§ **REQUIRED TASK**
Please change "Image resolution" to "Screen size" in the items below and reproduce them with everything else unchanged. Leave the pictures out of your version.

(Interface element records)
□ □ □ □ □
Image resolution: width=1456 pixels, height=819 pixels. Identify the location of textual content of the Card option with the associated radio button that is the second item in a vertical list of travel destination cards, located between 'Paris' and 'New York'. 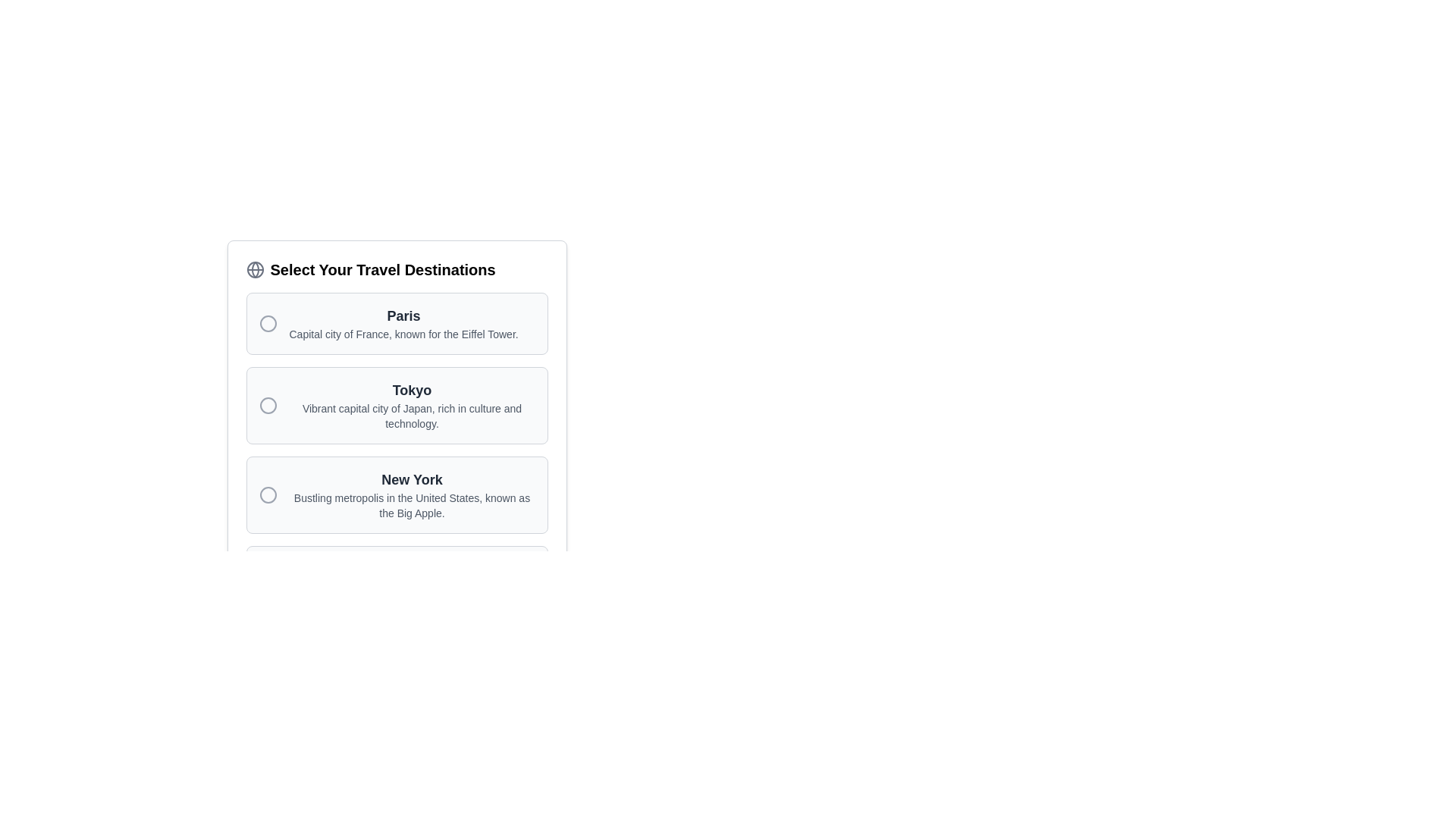
(397, 405).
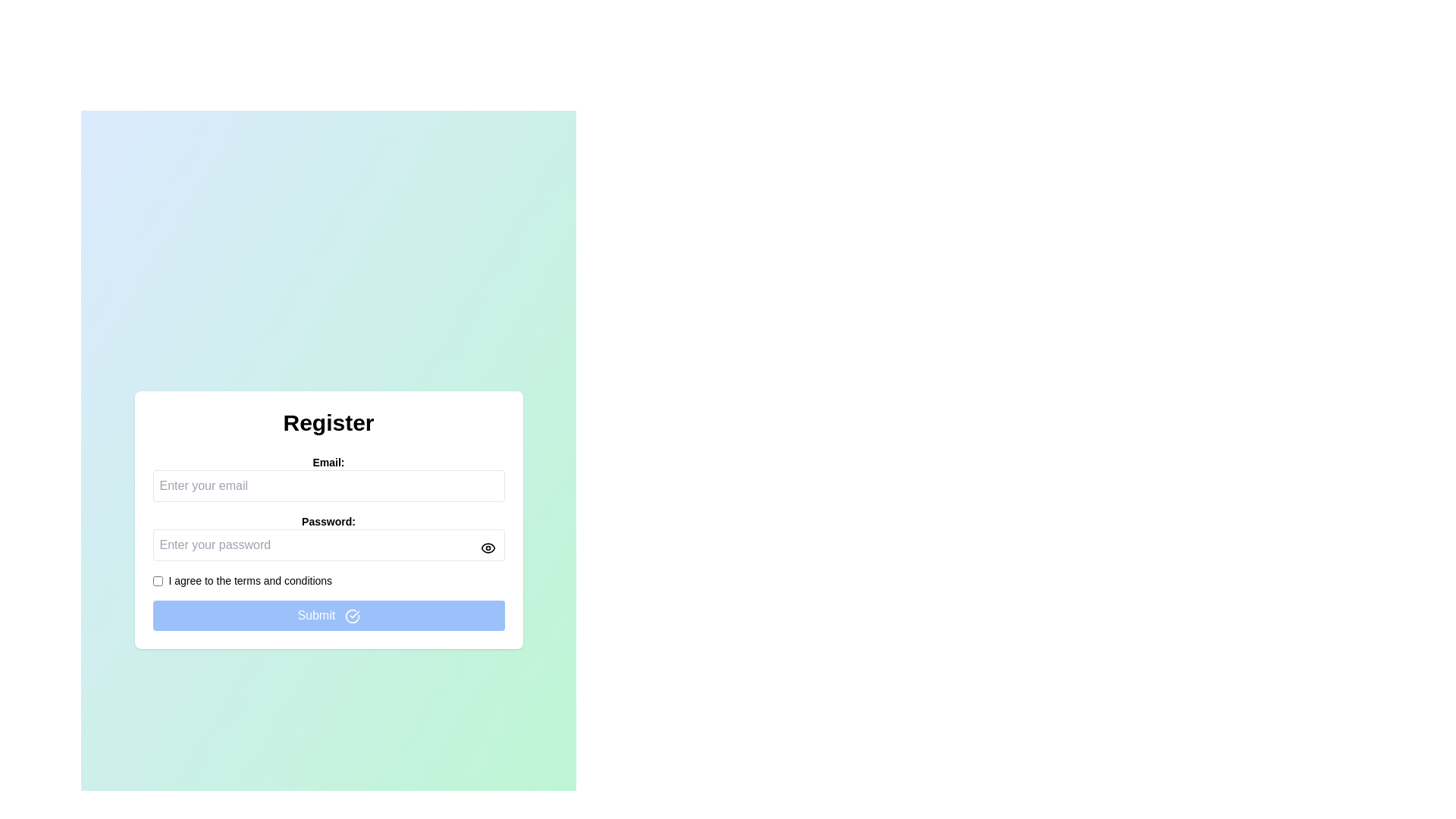  Describe the element at coordinates (157, 580) in the screenshot. I see `the checkbox to uncheck it, which is positioned to the left of the text 'I agree to the terms and conditions'` at that location.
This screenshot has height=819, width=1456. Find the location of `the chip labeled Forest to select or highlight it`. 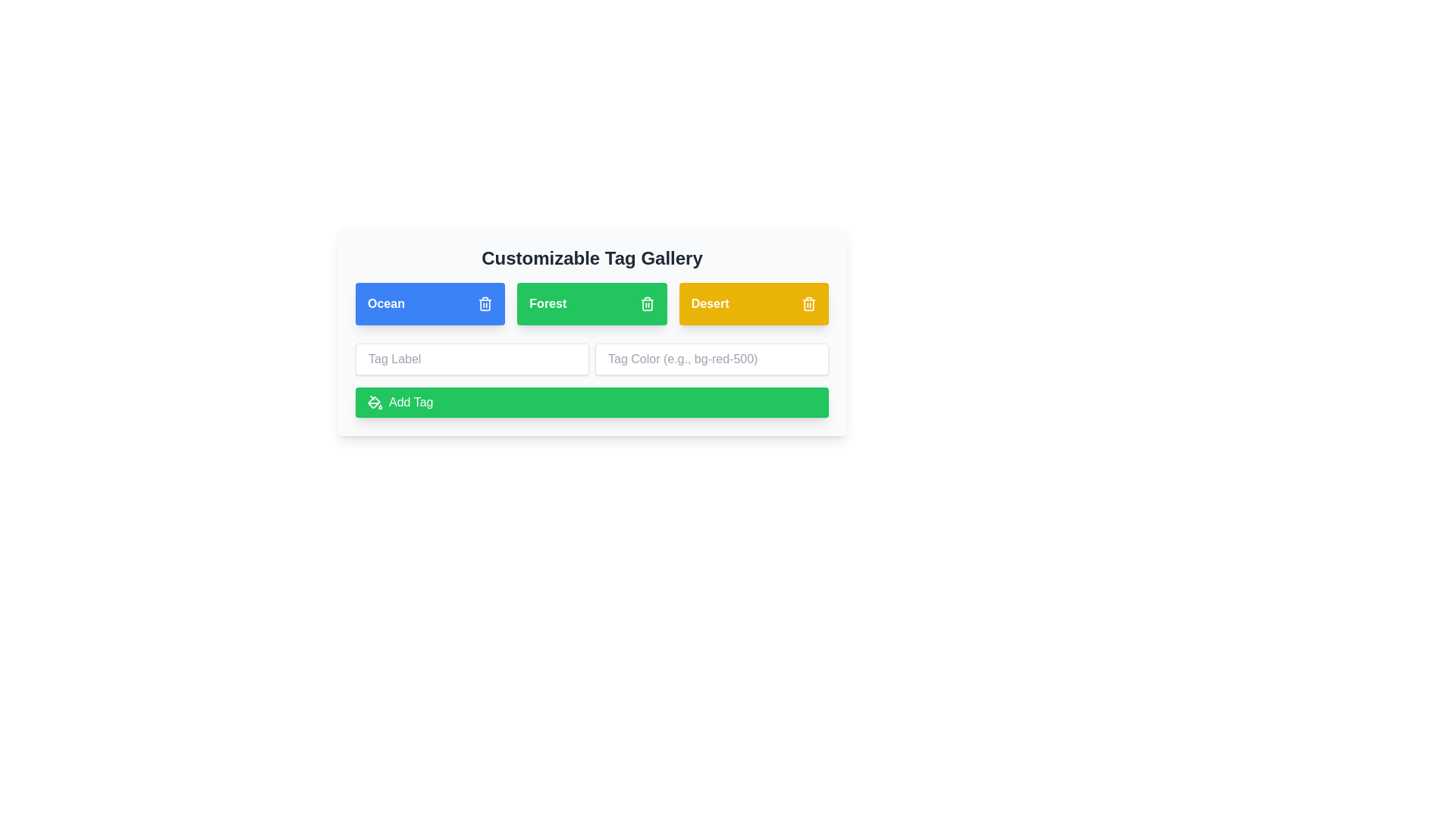

the chip labeled Forest to select or highlight it is located at coordinates (592, 304).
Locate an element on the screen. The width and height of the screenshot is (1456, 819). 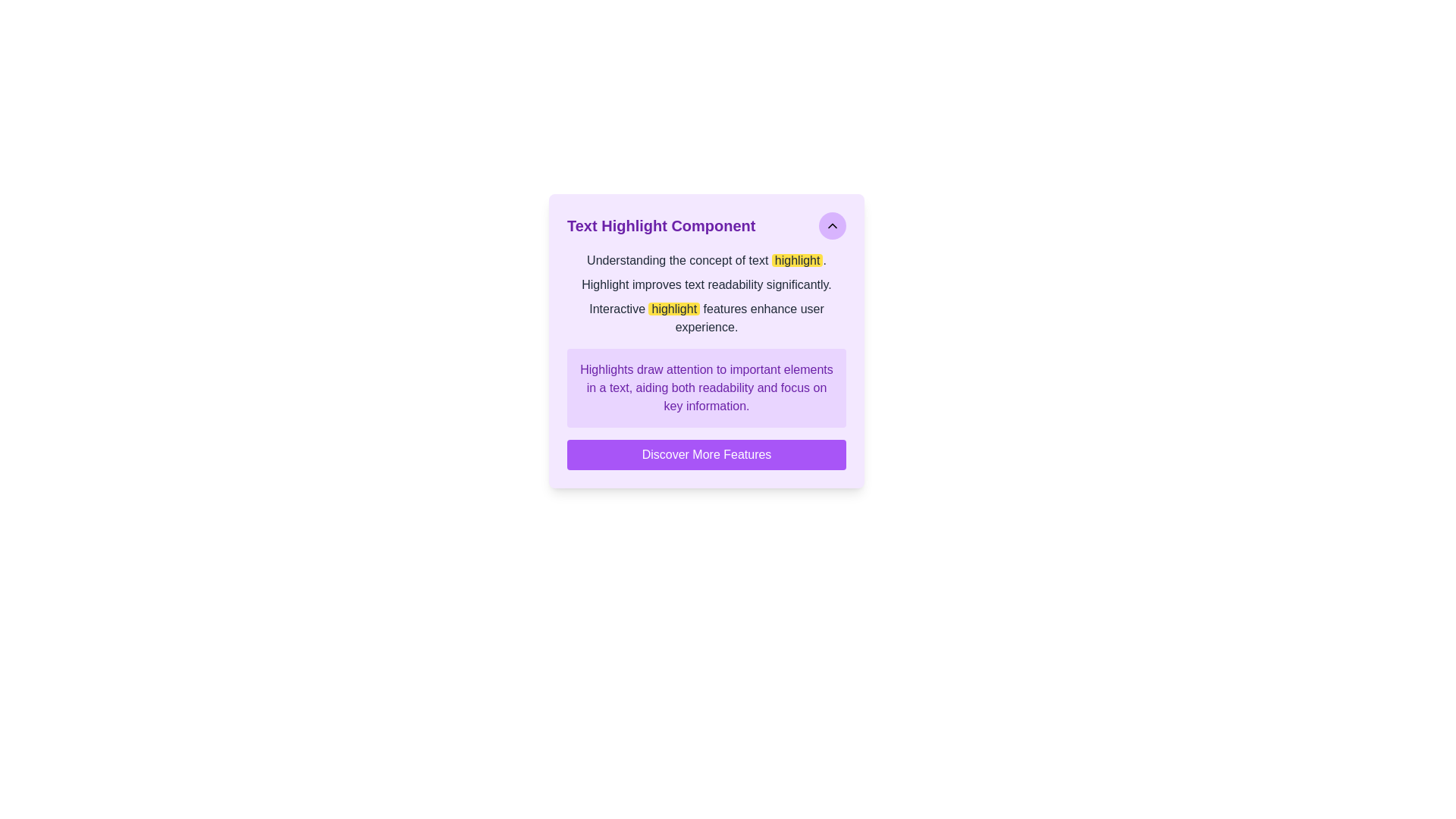
the styled text 'highlight' within the 'Text Highlight Component' box to emphasize its importance is located at coordinates (673, 308).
□ □ □ □ □
§ **REPLY**
Screen size: width=1456 pixels, height=819 pixels. Identify the location of textual content of the Card option with the associated radio button that is the second item in a vertical list of travel destination cards, located between 'Paris' and 'New York'. 
(397, 405).
  Describe the element at coordinates (157, 580) in the screenshot. I see `the checkbox to uncheck it, which is positioned to the left of the text 'I agree to the terms and conditions'` at that location.
This screenshot has height=819, width=1456. Find the location of `the chip labeled Forest to select or highlight it`. 

the chip labeled Forest to select or highlight it is located at coordinates (592, 304).
Locate an element on the screen. The width and height of the screenshot is (1456, 819). 
the styled text 'highlight' within the 'Text Highlight Component' box to emphasize its importance is located at coordinates (673, 308).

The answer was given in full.